Find the string "Length" in the material. Copy every line that has it.

[Given records]
+ + +
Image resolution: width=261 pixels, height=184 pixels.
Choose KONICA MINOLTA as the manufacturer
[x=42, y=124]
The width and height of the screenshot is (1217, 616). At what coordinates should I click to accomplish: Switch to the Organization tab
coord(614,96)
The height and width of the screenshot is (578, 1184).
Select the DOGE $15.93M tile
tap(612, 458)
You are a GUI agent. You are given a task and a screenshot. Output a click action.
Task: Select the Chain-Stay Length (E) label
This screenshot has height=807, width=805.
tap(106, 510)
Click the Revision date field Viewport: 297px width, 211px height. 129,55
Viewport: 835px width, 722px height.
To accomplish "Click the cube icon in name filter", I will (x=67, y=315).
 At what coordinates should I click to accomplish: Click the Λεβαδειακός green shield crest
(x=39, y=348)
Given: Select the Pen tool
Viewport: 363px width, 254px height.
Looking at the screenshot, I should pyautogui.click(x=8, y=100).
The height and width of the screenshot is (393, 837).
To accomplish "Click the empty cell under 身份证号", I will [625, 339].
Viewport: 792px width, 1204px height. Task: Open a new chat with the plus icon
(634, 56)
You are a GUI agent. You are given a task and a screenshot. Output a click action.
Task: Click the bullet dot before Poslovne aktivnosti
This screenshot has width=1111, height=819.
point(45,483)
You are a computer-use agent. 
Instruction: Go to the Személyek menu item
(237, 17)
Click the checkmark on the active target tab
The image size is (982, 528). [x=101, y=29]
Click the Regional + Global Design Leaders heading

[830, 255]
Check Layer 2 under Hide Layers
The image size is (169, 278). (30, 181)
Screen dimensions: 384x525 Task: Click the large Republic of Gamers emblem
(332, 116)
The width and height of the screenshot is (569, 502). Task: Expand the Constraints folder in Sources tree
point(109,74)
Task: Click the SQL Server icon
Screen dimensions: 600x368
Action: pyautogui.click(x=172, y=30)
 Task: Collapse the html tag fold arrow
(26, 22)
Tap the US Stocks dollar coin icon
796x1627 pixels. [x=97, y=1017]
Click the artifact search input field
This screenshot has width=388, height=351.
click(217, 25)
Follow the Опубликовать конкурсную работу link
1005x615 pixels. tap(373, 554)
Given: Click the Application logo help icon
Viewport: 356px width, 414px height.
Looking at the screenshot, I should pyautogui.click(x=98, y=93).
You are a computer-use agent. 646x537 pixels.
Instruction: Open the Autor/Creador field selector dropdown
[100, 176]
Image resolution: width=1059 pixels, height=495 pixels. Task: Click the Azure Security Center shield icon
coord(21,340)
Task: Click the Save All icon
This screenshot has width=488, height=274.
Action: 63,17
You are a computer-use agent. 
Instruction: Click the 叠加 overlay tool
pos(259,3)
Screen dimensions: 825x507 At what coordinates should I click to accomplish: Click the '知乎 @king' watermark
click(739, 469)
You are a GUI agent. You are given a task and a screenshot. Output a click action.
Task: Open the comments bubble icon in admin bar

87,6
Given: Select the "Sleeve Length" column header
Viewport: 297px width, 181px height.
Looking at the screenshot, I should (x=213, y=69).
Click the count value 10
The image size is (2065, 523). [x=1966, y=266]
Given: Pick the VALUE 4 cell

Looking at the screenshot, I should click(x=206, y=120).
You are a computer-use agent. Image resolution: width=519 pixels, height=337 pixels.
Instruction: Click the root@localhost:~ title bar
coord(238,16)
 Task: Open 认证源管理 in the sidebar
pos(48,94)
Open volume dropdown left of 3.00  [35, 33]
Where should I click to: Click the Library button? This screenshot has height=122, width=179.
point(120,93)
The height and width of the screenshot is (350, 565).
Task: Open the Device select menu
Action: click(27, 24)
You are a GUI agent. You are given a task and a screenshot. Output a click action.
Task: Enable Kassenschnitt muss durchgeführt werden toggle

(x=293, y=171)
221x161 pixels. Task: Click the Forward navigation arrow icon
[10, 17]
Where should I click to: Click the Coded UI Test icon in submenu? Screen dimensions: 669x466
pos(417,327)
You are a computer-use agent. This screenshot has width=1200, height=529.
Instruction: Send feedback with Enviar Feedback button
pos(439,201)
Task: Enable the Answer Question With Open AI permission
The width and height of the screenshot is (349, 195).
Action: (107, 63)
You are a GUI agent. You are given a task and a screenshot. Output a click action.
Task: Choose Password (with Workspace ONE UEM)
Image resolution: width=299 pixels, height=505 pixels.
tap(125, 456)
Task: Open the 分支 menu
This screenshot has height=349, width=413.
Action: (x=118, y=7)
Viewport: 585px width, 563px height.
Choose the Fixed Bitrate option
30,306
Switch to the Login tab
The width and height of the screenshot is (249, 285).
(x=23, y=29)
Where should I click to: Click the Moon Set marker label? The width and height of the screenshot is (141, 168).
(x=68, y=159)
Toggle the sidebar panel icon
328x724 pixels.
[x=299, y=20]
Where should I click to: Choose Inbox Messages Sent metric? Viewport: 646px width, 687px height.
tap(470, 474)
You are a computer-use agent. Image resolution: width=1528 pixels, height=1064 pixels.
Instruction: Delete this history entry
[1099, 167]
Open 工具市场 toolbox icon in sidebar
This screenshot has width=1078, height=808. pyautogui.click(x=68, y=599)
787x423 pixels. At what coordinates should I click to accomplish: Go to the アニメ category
+ + +
[Written response]
Task: Select the Chain-Stay Length (E) label
Given: Select the "Sleeve Length" column header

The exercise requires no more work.